— Ну и хорошо. Значит, человек богаче стал. Почему же ему не посидеть у нас? Ты думаешь, мне не больно, когда посетитель смотрит на нашего брата свысока? Обидно. Но ведь кто-то должен исполнять нашу работу. Никакие машины нас не могут заменить.
— Отчего же?
— А оттого, что людям будет скучно, ежели им пищу станут подавать машины.
— Значит, и через сто лет будут такие, как я, и такие, как ты.
— Не знаю, что там будет через сто лет, но тебя, Илья Кузьмич, я не понимаю. Раньше ты лучше был, светлее, а теперь все хитришь, и так хитришь, что когда-нибудь перехитришь и самого себя.

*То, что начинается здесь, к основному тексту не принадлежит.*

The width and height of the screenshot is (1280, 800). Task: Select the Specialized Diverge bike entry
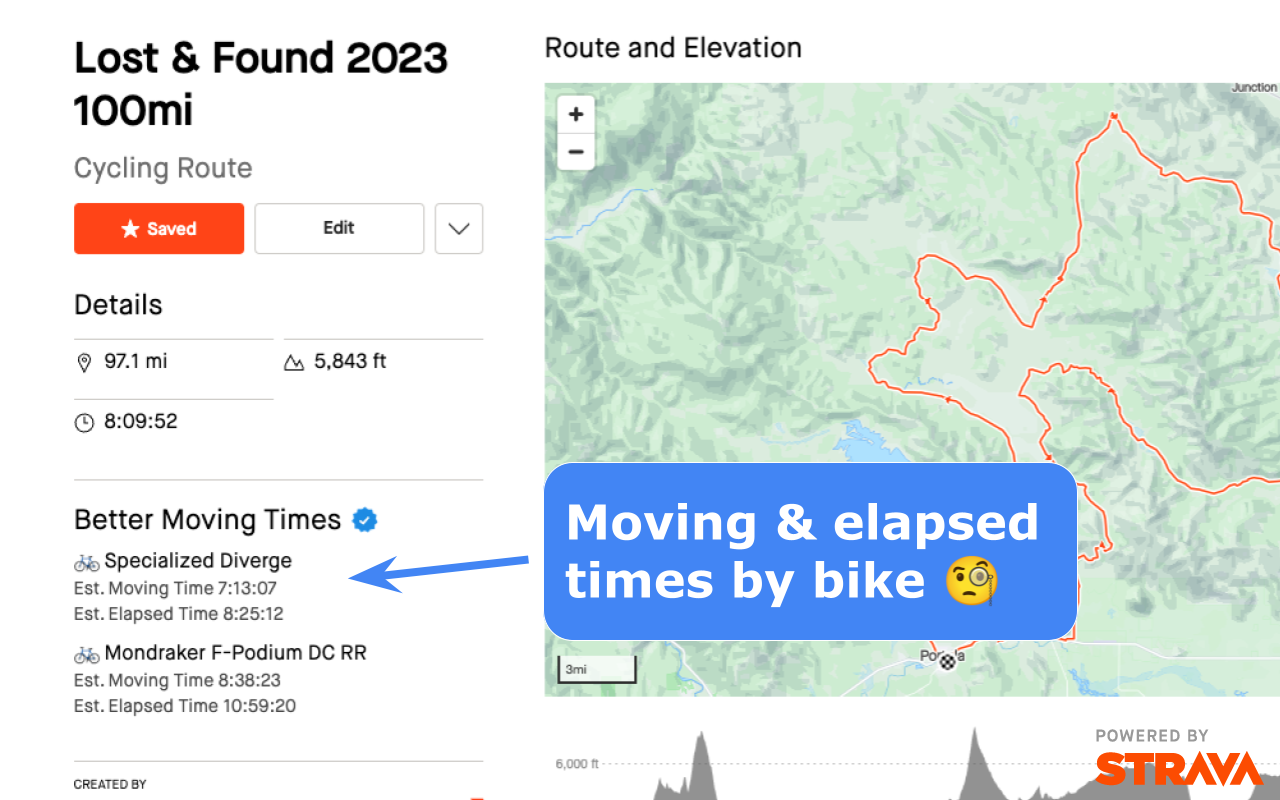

— И что же тогда? — насмешливо спросил Илья Кузьмич.
— Тогда тебе будет тошно. Но ты меня не перебивай, — сказал Иван Гаврилович и неохотно окинул взглядом высокую, тощую фигуру собеседника. — Прожил ты большую жизнь, а ничего не понял. Ты сам себя за человека не считаешь, а от этого и все твое метание происходит. Вижу, рад моей беде. Смотрите, мол, как его обидели. А ты знаешь, от такой обиды при нашей работе никуда не спрячешься. Это вроде шальной пули. Нонче она попала в меня, а завтра может угодить в кого-нибудь и поважней, чем мы с тобой. Да, Илья Кузьмич, а ты радуешься, злорадствуешь. Думаешь, из-за такой обиды я озлоблюсь на людей.
Иван Гаврилович спустил ноги с дивана, собираясь продолжать разговор, но в это время появился молодой официант Саша, и Илья Кузьмич исчез за дверью так же внезапно, как и вошел сюда.
До официантской из зала доносился глухой рокот оркестра. За дверью были слышны голоса официантов, столпившихся у кассового аппарата, который ныл и позванивал всякий раз, как только кассирша поворачивала ручку.
— Ну, Саша, вот ты и дождался работы, — сказал Иван Гаврилович. — Теперь ты будешь обслуживать разных людей: и профессоров, и артистов, и рабочих, но ты должен ко всем относиться одинаково. Для тебя все равны. Веди дело по-честному. Не так, как Илья Кузьмич.
— Да уж как вы учили, так и поведу. Осточертело мне в резерве болтаться и с пожарником в шашки играть.
Вскоре он ушел в зал веселый и довольный, а Иван Гаврилович стал одеваться и долго шуршал плащом, просовывая левую руку в рукав.
В соседней комнате тоже кто-то шевелился. Это был директор, Григорий Моисеевич Левин, больше всего на свете боявшийся скандалов, которые он называл инцидентами и которые, правда, не очень часто, но все-таки вспыхивали и в «его» ресторане.
Он только что вызвал такси по телефону и сидел теперь за столом перед раскрытой жалобной книгой, с отвращением рассматривая подпись Линевского, похожую на длинный дачный палисадник.